PASSAGE SHOWN.
----------------------------------------

The Federal Bureau of Investigation (FBI) search of former President Donald Trump’s residence at Mar-a-Lago this week inspired a flurry of posts that swiftly went viral—on LinkedIn, of all places.
Of all the major social media companies, LinkedIn is arguably the sleepiest. Historically, most people use the platform as an online résumé and professional networking hub that only enters their consciousness when it emails them about reactivating LinkedIn Premium or to tell them a colleague they haven’t thought about in a decade wants to connect.
LinkedIn is lately becoming more like its quasi-peers at other social media platforms. More and more posts are going viral on the platform, generating thousands of reactions and hundreds of comments. Some have even started leaping across platforms, a telltale sign of virality. While much of the content on LinkedIn is the sort of mundane “five habits of successful middle-managers” one might expect, a rising number contain political, conspiratorial, and extremist content—with the odd weeping executive mixed in.
After years of remaining above the fray, LinkedIn may have finally landed in the social media muck.
LinkedIn didn’t respond to an email from the Daily Dot sent Wednesday afternoon asking if it’s aware of the proliferation of far-right and extremist content on the platform and what, if anything, it’s doing to address it.
On Monday, the FBI executed a court-approved search of Trump’s Florida residence as part of a long-running investigation about whether he retained documents from his presidency in possible violation of federal law.
The search outraged Trump supporters, who took to social media in droves to blast the FBI, judge who signed the warrant, and the Justice Department. Some even called for war.
LinkedIn was no exception.
One of the most viral posts on LinkedIn claimed that the search of Mar-a-Lago “is the biggest threat to our democracy since the Civil War. The current regime is a banana republic going after political adversaries they don’t like.”

----------------------------------------

Saved data lines:

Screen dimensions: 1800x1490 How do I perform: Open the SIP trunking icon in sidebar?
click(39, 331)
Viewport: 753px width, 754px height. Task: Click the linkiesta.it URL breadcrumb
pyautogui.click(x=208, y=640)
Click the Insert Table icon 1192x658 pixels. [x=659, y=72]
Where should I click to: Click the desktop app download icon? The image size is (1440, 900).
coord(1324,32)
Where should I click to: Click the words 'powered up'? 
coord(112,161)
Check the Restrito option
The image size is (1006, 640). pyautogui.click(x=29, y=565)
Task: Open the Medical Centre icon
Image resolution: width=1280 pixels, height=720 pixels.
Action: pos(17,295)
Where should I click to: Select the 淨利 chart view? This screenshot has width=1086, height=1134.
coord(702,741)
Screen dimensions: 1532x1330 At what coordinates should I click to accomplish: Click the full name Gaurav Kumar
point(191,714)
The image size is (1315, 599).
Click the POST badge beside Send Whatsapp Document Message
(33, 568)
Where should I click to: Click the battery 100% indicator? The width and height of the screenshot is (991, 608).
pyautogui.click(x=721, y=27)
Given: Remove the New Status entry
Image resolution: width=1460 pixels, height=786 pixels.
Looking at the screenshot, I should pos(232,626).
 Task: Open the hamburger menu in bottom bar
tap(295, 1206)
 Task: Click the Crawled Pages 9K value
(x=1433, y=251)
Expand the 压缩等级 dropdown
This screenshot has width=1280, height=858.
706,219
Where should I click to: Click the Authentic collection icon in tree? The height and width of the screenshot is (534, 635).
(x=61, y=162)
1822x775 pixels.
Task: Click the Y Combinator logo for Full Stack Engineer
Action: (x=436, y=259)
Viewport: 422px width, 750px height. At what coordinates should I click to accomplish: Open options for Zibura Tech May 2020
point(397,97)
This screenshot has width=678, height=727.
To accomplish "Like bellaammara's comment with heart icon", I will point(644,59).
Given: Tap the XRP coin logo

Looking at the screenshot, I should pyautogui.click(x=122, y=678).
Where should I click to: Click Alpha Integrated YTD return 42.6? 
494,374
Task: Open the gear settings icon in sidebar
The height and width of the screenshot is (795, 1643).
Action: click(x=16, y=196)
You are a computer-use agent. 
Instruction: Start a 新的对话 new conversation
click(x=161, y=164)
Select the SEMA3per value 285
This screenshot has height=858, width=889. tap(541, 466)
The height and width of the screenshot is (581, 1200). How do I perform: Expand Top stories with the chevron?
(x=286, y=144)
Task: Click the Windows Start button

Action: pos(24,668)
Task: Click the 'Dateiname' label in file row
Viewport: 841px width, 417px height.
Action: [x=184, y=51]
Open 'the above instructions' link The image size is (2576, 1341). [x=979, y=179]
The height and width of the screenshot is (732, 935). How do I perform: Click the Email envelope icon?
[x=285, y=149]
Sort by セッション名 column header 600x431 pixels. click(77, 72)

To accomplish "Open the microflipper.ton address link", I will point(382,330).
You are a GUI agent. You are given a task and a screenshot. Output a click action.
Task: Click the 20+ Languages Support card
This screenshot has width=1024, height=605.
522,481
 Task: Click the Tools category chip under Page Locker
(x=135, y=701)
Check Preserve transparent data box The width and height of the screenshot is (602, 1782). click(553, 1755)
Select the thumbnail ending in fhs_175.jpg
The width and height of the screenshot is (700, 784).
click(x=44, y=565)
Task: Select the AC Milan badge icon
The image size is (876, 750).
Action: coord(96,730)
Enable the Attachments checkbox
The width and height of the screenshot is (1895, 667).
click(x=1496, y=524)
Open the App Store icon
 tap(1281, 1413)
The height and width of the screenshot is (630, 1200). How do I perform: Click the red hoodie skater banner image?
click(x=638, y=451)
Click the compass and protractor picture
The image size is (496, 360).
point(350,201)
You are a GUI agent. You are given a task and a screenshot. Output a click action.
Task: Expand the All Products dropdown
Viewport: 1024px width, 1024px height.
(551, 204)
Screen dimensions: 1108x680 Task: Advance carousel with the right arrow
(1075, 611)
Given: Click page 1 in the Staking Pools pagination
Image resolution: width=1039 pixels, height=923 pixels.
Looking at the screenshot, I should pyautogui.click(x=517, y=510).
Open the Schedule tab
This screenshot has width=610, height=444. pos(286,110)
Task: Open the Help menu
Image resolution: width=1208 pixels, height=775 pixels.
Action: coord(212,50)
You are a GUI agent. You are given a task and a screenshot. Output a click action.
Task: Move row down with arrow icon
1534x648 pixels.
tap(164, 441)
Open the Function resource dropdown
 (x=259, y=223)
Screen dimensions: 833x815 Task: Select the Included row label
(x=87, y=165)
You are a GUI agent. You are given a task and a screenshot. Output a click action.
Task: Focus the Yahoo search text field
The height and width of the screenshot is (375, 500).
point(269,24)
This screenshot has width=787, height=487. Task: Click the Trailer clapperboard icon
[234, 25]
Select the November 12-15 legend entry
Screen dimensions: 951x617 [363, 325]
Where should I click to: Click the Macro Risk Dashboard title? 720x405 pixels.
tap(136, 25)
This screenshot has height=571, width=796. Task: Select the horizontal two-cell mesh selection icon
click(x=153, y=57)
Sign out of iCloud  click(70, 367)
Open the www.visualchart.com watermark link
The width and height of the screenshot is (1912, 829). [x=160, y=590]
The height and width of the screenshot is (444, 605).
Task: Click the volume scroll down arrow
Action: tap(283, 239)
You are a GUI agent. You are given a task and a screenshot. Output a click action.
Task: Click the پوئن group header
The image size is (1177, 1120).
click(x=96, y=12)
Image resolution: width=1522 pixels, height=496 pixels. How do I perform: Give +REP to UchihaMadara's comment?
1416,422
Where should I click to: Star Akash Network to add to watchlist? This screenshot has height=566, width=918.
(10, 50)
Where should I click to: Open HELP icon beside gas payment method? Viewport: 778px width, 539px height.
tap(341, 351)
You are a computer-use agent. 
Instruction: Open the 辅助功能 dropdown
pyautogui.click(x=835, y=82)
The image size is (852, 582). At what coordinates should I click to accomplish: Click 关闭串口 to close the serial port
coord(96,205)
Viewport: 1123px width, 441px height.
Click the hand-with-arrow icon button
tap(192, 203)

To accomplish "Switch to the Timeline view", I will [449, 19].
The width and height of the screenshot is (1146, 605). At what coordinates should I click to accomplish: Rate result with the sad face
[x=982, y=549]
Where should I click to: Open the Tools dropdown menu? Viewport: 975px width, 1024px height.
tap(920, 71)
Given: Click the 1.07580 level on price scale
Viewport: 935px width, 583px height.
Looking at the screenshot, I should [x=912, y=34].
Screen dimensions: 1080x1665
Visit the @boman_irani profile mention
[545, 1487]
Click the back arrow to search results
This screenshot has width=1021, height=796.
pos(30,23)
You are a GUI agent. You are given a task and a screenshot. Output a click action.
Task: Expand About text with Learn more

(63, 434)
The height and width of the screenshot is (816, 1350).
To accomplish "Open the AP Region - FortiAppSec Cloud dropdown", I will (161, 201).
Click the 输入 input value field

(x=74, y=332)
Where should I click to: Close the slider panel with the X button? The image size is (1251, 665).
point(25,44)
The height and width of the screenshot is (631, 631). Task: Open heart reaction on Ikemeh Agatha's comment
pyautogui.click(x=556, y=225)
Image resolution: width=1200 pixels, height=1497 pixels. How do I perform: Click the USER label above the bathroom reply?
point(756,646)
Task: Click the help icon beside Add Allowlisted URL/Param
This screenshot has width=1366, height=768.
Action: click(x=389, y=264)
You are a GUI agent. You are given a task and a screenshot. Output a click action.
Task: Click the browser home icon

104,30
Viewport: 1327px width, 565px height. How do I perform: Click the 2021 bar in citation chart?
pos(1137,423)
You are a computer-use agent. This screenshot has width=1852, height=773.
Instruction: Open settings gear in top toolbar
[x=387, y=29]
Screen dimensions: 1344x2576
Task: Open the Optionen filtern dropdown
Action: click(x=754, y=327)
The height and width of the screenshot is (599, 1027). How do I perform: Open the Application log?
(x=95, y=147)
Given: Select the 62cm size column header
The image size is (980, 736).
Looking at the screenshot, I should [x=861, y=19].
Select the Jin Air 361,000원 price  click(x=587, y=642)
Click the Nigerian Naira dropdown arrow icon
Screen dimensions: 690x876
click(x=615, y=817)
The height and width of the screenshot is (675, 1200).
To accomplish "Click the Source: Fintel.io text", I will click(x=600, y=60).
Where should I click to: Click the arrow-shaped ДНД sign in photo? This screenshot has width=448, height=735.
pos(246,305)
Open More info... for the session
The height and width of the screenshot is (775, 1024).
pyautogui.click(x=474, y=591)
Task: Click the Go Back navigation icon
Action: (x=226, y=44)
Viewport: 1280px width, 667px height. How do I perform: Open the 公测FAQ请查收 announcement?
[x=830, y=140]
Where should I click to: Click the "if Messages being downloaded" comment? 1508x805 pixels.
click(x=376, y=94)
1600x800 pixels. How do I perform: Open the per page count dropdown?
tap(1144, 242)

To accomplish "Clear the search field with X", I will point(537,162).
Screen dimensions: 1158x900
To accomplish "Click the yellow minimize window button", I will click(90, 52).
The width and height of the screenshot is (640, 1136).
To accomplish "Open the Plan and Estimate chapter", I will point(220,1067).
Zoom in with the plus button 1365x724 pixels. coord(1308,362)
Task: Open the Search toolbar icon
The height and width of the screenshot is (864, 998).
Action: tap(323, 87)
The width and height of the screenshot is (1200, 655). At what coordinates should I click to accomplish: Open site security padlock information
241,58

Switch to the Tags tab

----------------------------------------

ACTIVITIES.
(1) In the passage about LinkedIn, on which day did the FBI carry out its search of Trump's Florida residence?
(2) Please write out part of the passage about LinkedIn, beginning at the words "On Monday, the" and stopping after "of federal law.".
Rely only on the passage about LinkedIn.

REPLIES.
(1) Monday.

(2)
On Monday, the FBI executed a court-approved search of Trump’s Florida residence as part of a long-running investigation about whether he retained documents from his presidency in possible violation of federal law.